There's a trick to using Hash.new
In my previous post on hashes I showed that in Ruby you can create a hash with a static default value. Here’s the example I used in that post:
dog_counts = Hash.new(0)
# => {}
[
"doberman",
"dachshund",
"doberman",
"doberman",
"whippet",
"labrador"
].each do |dog_seen|
dog_counts[dog_seen] += 1
end
dog_counts
# => {"doberman"=>3, "dachshund"=>1, "whippet"=>1, "labrador"=>1}
Grouping Dogs By Breed
This pattern works great for counting dogs, but it can get you into trouble if you’re trying to group them. Let’s look at a second example:
dogs_by_type = Hash.new([])
[
{type: "whippet", name: "Roxie"},
{type: "rhodesian", name: "Cessna"},
{type: "alsatian", name: "Daeva"},
].each do |dog|
dog_type = dog[:type]
# The assignment here is because accessing default values doesn't set them in
# the hash, see: https://jarednorman.ca/hash-new-with-a-block
dogs_by_type[dog_type] = dogs_by_type[dog_type] << dog[:name]
end
Do you see the bug? Hint for Python programmers: it’s the same issue default argument values have in Python. Let’s take a look at value of dogs_by_type
:
{"whippet" => ["Roxie", "Cessna", "Daeva"],
"weimaraner" => ["Roxie", "Cessna", "Daeva"],
"rhodesian" => ["Roxie", "Cessna", "Daeva"],
"alsatian" => ["Roxie", "Cessna", "Daeva"]}
We meant to set the default value for this hash to an array, but we actually set the default value to the one, specific array that we passed in. Every time we accessed a key that wasn’t set yet we got the same array and then mutated (changed) it. As a result all the keys in the hash get set to the same array. Here’s an example that demonstrates this more explicitly:
my_array = [3, 2, 1]
my_hash = Hash.new(my_array)
my_array.sort!
my_hash[:some_key]
#=> [1, 2, 3]
Better Grouping
The solution is to use the block syntax from that blog post that I keep linking you to. That might look something like this:
dogs_by_type = Hash.new { [] }
[
{type: "whippet", name: "Roxie"},
{type: "rhodesian", name: "Cessna"},
{type: "alsatian", name: "Daeva"},
].each do |dog|
dog_type = dog[:type]
dogs_by_type[dog_type] = dogs_by_type[dog_type] << dog[:name]
end
dogs_by_type
#=> {"whippet"=>["Roxie"], "rhodesian"=>["Cessna"], "alsatian"=>["Daeva"]}
This gets you the right result, but we can use our learnings from that other post to also assign the default value inside of the block we pass in when creating the hash.

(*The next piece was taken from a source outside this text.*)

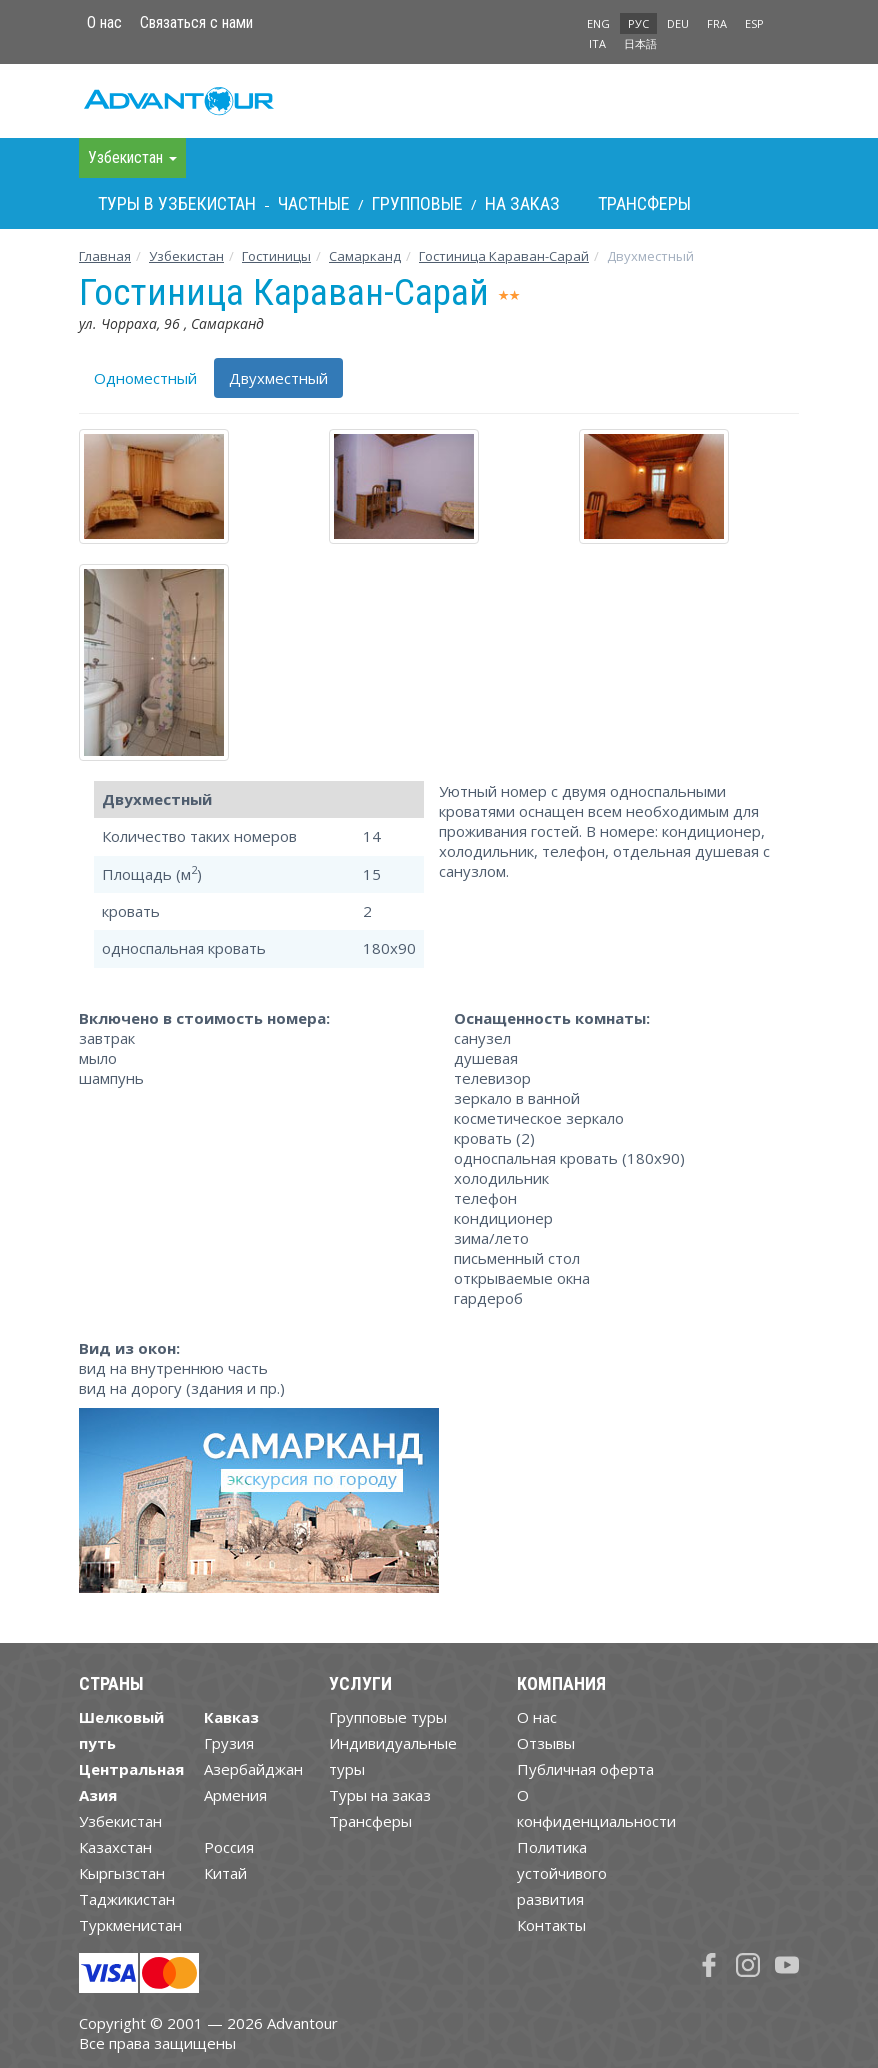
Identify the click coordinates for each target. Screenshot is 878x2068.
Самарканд (365, 256)
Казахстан (115, 1847)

dogs_by_type = Hash.new { |hash, key| hash[key] = [] }
[
{type: "whippet", name: "Roxie"},
{type: "rhodesian", name: "Cessna"},
{type: "alsatian", name: "Daeva"},
].each do |dog|
dogs_by_type[dog[:type]] << dog[:name]
end
That cleans things up significantly by getting rid of that extra assignment. You could even go one step further and write the logic in a more “functional” style:
[
{type: "whippet", name: "Roxie"},
{type: "rhodesian", name: "Cessna"},
{type: "alsatian", name: "Daeva"},
].group_by { |dog|
dog[:type]
}.transform_values { |dogs|
dogs.map { |dog|
dog[:name]
}
}
Now we never even create a hash with a default value!
Conclusion
There are three things you should take away from this article:
- Dogs are good.
- Hashes can have default values in Ruby, but make sure you create them dynamically if you’re going to mutate them.
- Sometimes you can lean on Ruby’s
Enumerable
methods and you won’t even need to make a hash with a default value. That said, the code you end up with might not communicate what you’re trying to do as clearly. It’s a judgement call.